What the task asks
Give back an exact copy of the listing that follows, without the pictures.

Records to process
=-=-=

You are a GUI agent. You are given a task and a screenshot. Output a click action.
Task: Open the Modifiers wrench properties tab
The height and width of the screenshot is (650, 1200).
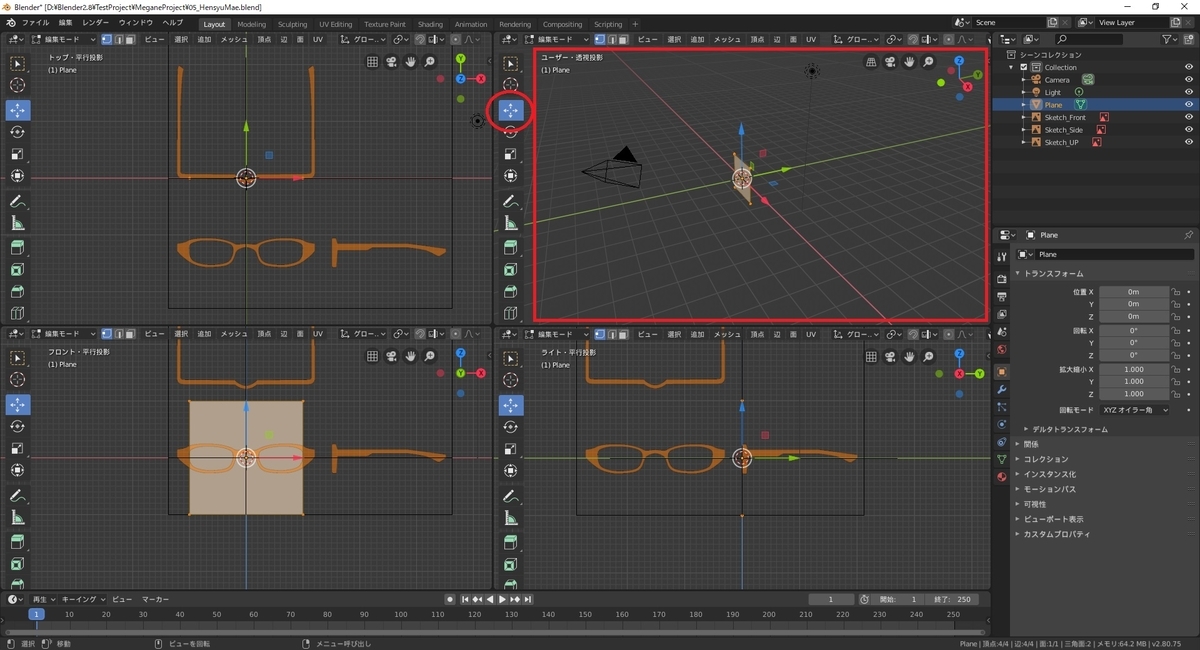1001,388
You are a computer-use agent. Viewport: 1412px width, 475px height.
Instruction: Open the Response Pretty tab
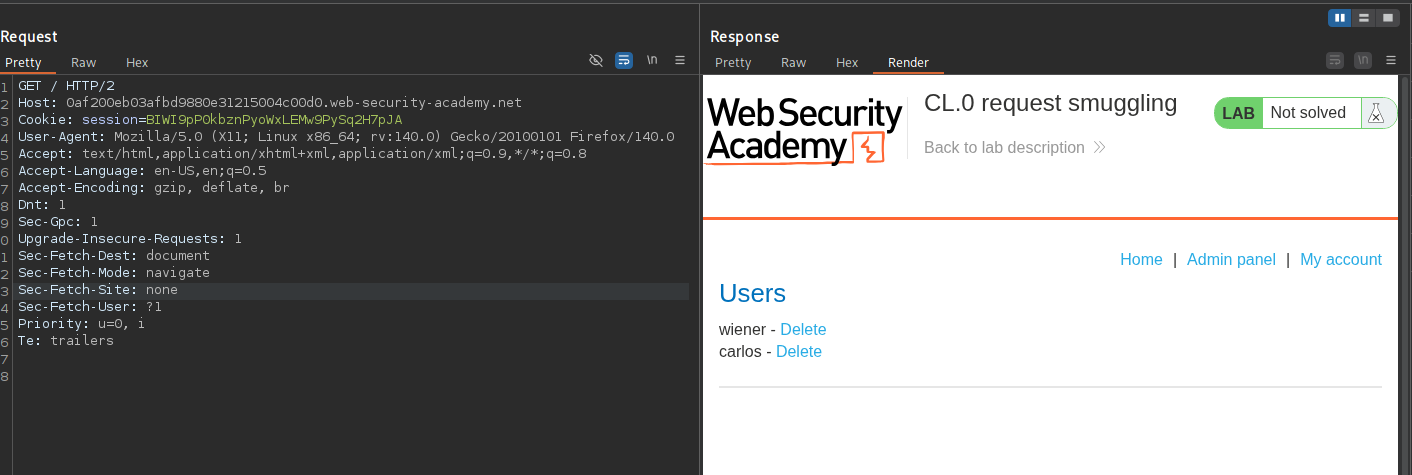[733, 62]
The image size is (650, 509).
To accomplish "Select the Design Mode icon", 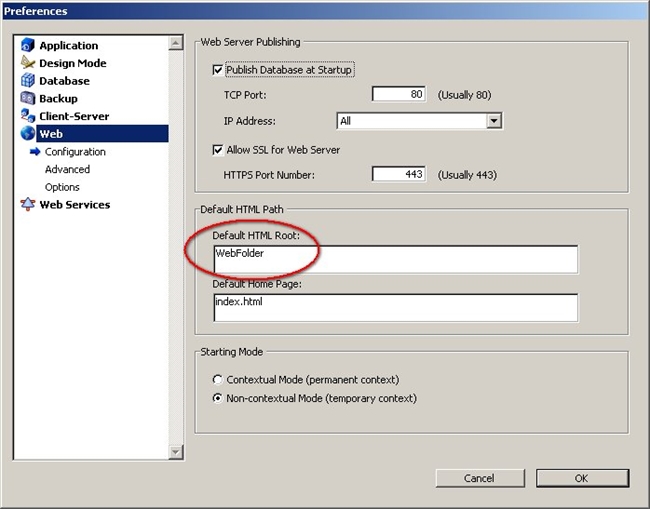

=-=-=

Answer to the exercise
You are a GUI agent. You are given a task and a screenshot. Output a click action.
Task: Open the Modifiers wrench properties tab
The height and width of the screenshot is (650, 1200).
1001,388
You are a computer-use agent. Viewport: 1412px width, 475px height.
Instruction: Open the Response Pretty tab
[733, 62]
The image size is (650, 509).
To accomplish "Select the Design Mode icon", 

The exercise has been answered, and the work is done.